GOAL OF THE EXERCISE
Copy every line of the records below character for character, keeping the original spelling, spacing, and line order.

SUPPLIED INFORMATION
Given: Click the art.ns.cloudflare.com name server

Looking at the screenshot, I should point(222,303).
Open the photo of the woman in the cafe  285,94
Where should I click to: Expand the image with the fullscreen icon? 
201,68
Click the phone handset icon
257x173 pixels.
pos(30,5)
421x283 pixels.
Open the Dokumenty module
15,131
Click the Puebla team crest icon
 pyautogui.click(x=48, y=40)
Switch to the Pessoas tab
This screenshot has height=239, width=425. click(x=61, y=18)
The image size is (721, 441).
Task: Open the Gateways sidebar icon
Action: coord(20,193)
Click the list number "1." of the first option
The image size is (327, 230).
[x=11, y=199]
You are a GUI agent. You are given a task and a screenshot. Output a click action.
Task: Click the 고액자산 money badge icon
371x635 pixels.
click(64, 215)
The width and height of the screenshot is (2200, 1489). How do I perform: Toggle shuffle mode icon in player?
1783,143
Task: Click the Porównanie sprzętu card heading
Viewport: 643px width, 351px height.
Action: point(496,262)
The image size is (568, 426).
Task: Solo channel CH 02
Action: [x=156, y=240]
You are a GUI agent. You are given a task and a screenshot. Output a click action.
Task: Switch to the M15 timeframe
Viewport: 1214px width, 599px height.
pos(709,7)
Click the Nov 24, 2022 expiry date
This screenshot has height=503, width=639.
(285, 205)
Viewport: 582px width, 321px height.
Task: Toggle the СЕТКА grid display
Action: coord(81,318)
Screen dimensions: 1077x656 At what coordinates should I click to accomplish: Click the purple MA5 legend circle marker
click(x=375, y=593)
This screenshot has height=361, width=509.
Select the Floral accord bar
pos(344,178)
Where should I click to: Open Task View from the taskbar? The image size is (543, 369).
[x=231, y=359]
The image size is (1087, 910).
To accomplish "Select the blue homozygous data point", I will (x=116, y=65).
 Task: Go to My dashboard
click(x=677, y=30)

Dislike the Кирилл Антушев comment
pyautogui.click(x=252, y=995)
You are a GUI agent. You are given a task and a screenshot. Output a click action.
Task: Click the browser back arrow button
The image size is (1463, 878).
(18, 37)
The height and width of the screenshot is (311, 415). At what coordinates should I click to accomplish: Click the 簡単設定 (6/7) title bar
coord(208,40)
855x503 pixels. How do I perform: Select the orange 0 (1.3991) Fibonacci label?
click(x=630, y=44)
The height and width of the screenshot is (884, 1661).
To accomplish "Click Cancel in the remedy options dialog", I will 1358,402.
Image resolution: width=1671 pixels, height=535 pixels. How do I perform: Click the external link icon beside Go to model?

THE REPLY
Given: Click the art.ns.cloudflare.com name server

Looking at the screenshot, I should point(222,303).
Open the photo of the woman in the cafe  285,94
Where should I click to: Expand the image with the fullscreen icon? 
201,68
Click the phone handset icon
257x173 pixels.
pos(30,5)
421x283 pixels.
Open the Dokumenty module
15,131
Click the Puebla team crest icon
 pyautogui.click(x=48, y=40)
Switch to the Pessoas tab
This screenshot has height=239, width=425. click(x=61, y=18)
The image size is (721, 441).
Task: Open the Gateways sidebar icon
Action: coord(20,193)
Click the list number "1." of the first option
The image size is (327, 230).
[x=11, y=199]
You are a GUI agent. You are given a task and a screenshot. Output a click action.
Task: Click the 고액자산 money badge icon
371x635 pixels.
click(64, 215)
The width and height of the screenshot is (2200, 1489). How do I perform: Toggle shuffle mode icon in player?
1783,143
Task: Click the Porównanie sprzętu card heading
Viewport: 643px width, 351px height.
Action: point(496,262)
The image size is (568, 426).
Task: Solo channel CH 02
Action: [x=156, y=240]
You are a GUI agent. You are given a task and a screenshot. Output a click action.
Task: Switch to the M15 timeframe
Viewport: 1214px width, 599px height.
pos(709,7)
Click the Nov 24, 2022 expiry date
This screenshot has height=503, width=639.
(285, 205)
Viewport: 582px width, 321px height.
Task: Toggle the СЕТКА grid display
Action: coord(81,318)
Screen dimensions: 1077x656 At what coordinates should I click to accomplish: Click the purple MA5 legend circle marker
click(x=375, y=593)
This screenshot has height=361, width=509.
Select the Floral accord bar
pos(344,178)
Where should I click to: Open Task View from the taskbar? The image size is (543, 369).
[x=231, y=359]
The image size is (1087, 910).
To accomplish "Select the blue homozygous data point", I will (x=116, y=65).
 Task: Go to My dashboard
click(x=677, y=30)

Dislike the Кирилл Антушев comment
pyautogui.click(x=252, y=995)
You are a GUI agent. You are given a task and a screenshot. Output a click action.
Task: Click the browser back arrow button
The image size is (1463, 878).
(18, 37)
The height and width of the screenshot is (311, 415). At what coordinates should I click to accomplish: Click the 簡単設定 (6/7) title bar
coord(208,40)
855x503 pixels. How do I perform: Select the orange 0 (1.3991) Fibonacci label?
click(x=630, y=44)
The height and width of the screenshot is (884, 1661).
To accomplish "Click Cancel in the remedy options dialog", I will 1358,402.
Image resolution: width=1671 pixels, height=535 pixels. How do I perform: Click the external link icon beside Go to model?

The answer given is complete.